The Disk Wasn’t Ejected Because We’re Stupid
I simply cannot believe that Apple still has this infuriating bug after all these years. Connect external volumes and try to eject… and OS X comes up with this message:
The disk “(diskname)” wasn’t ejected because one or more programs may be using it.
To eject the disk immediately, click the Force Eject button.
The “one or more programs” is so idiotically vague as to be worse than useless. The thing is, it’s almost always some process in OS X, some stupid Apple service like indexing the volume, something that of course should just shut down when you try to eject… and after all these years Apple still hasn’t corrected it. Freaking pisses me off to no end.
In order to eject the disk, you usually have to close every app you’re running and reboot the computer—something that is so SCSI and 1980’s that it’s pathetic.
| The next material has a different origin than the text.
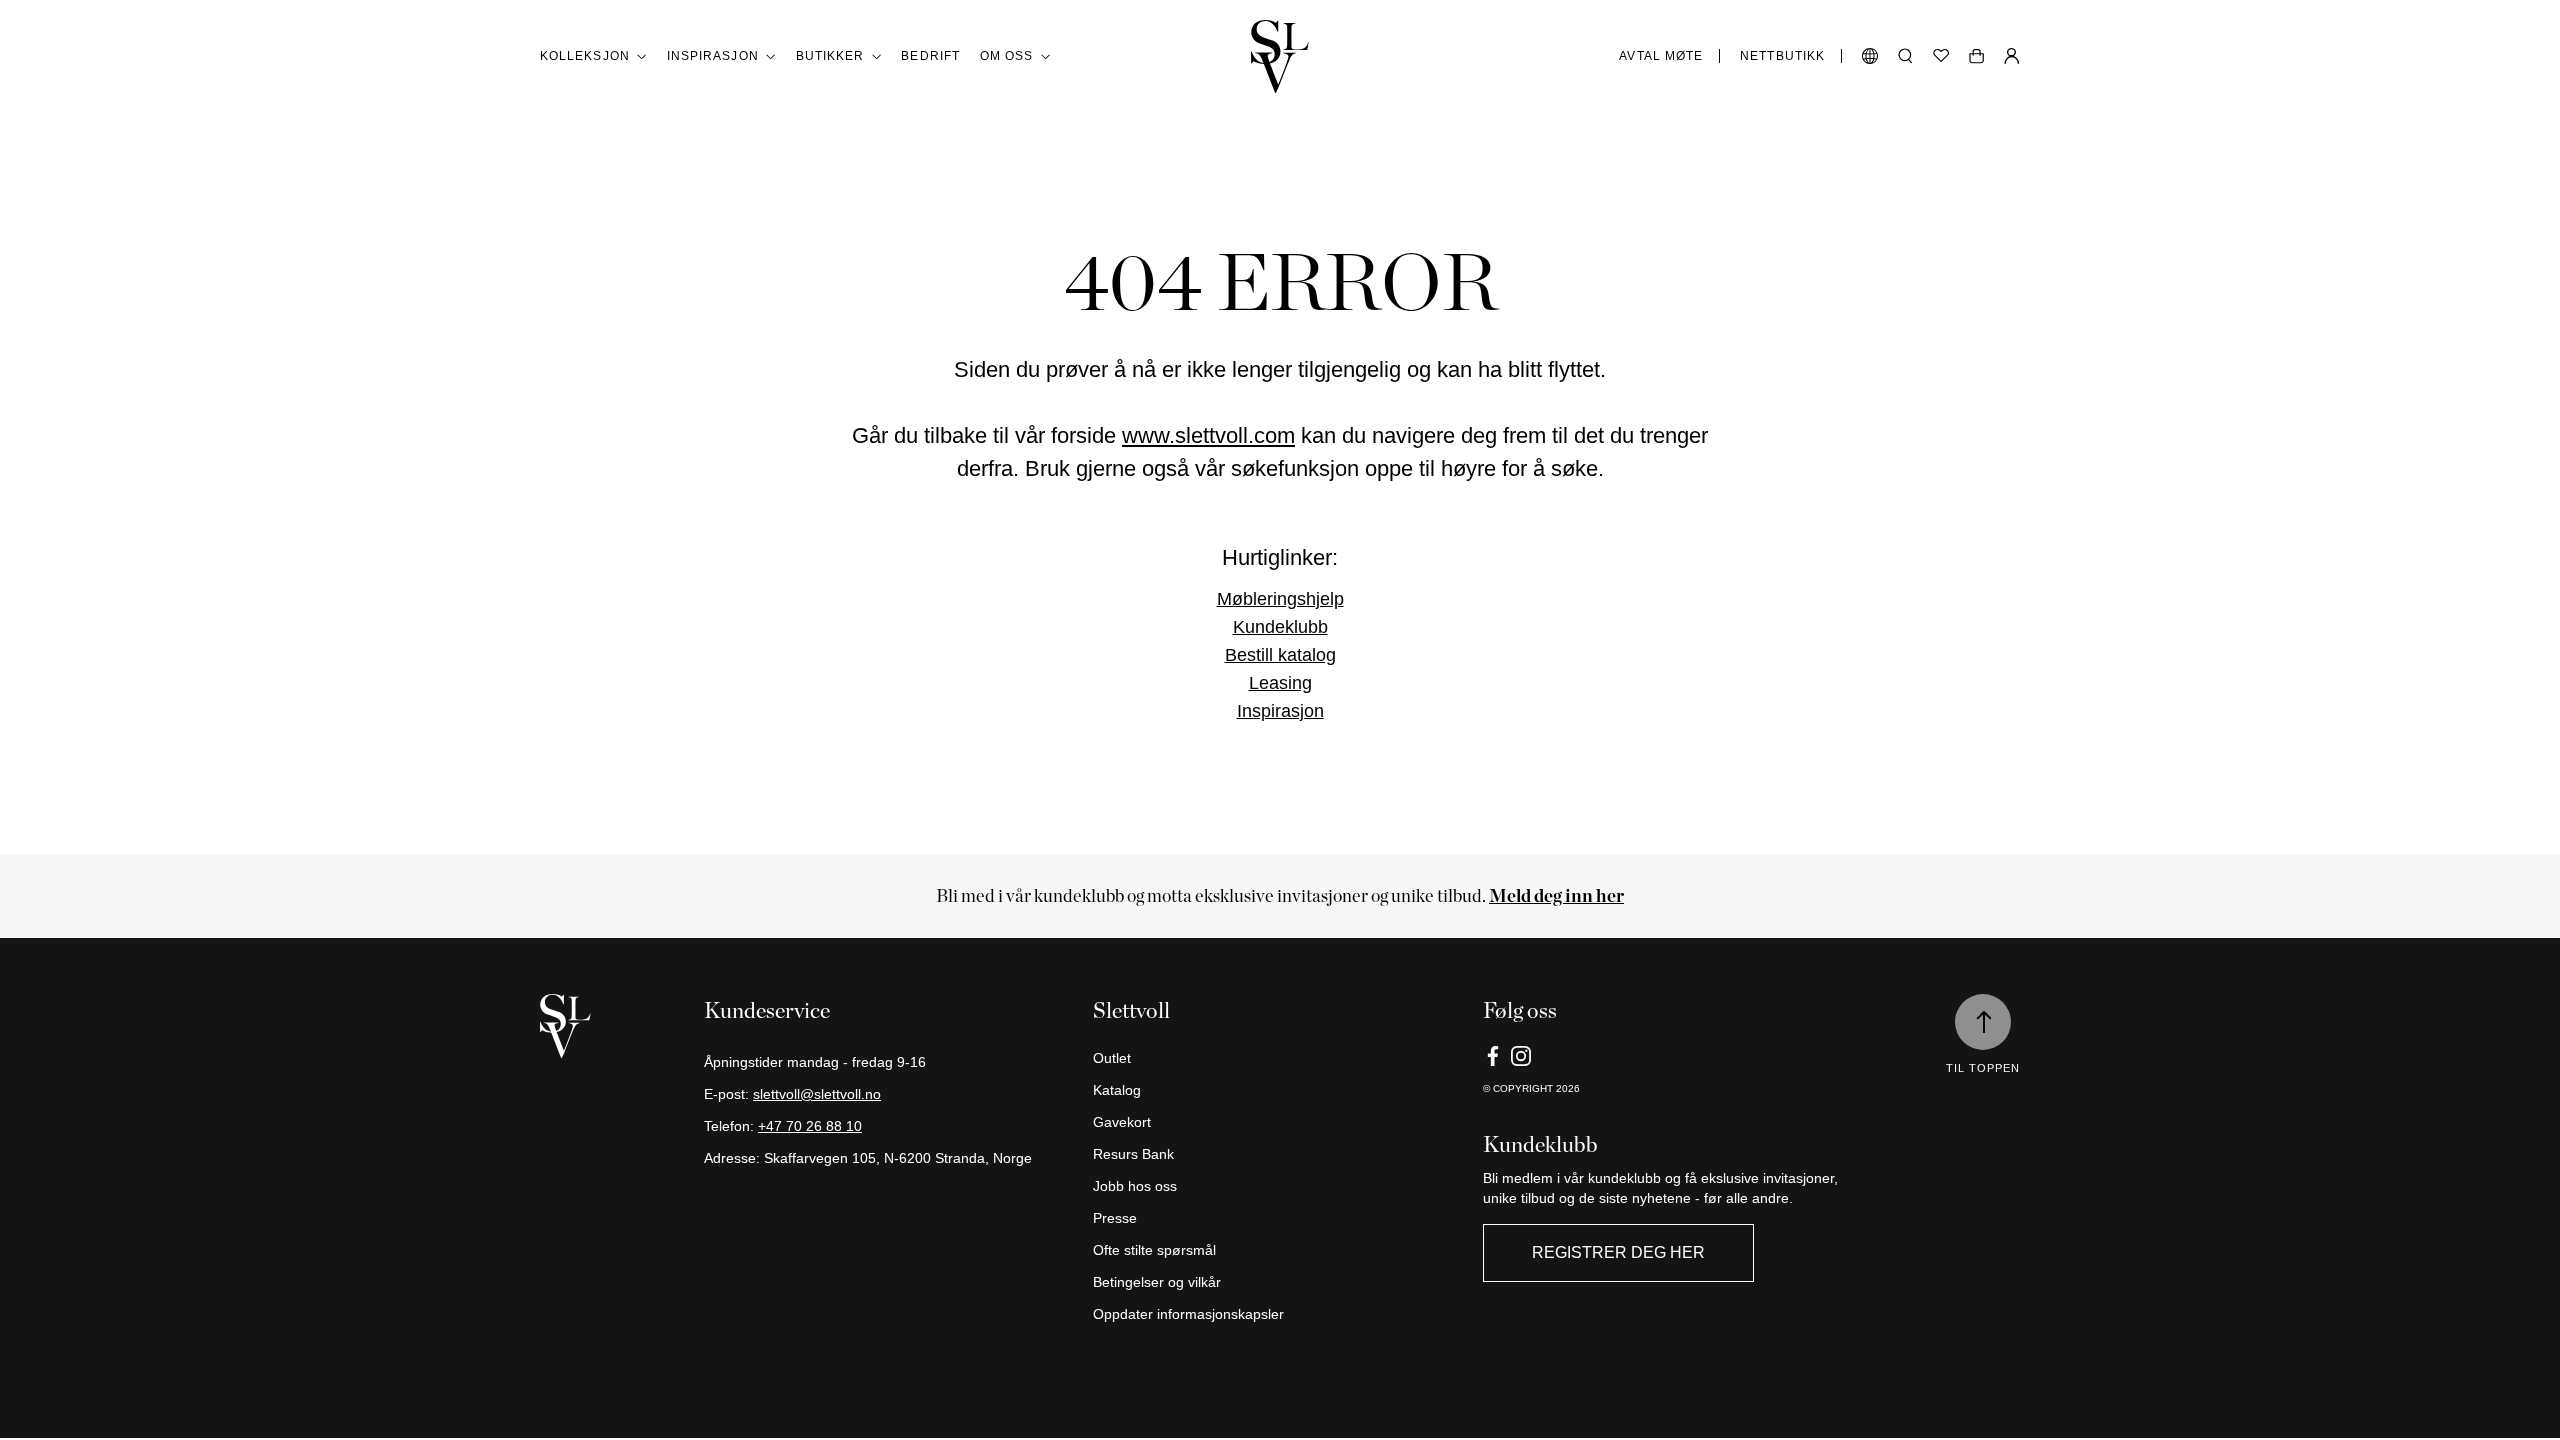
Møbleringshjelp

Follow the “Force Eject” suggestion, and some disk formats will not remount until OS X spends 20-30 minutes working on it somehow.
It should be a simple and obvious point, but Apple seems to be either incapable of fixing it or else doesn’t give a crap.
I filed a bug on this back in 2001, sigh.
Though I do think Apple is getting better.
http://i.imgur.com/c04j6lF.png
shows things are better with 10.9.2 . . .
Interesting that they cite QuickTime specifically… but I am using 10.9.2 also, and got the “one or more programs” message, which I guess maybe is just Apple’s way of not saying that their own OS is responsible for pissing you off.
When it’s a process like volume indexing, you can (and I did) quit all applications and re-launch the Finder, and the disk still won’t eject. I have a small set of external HDDs I will often connect to, and if I leave them connected for more than a minute, I get the message, and have to quit all my apps (sometimes a dozen or more), taking time to carefully save all documents (Excel always demands that I save every document when closing, even when I make no changes), and then restart.
As I mentioned in the post, this reminds me of the SCSI days when you had to shut down the computer whenever you wanted to unplug or plug in some external device.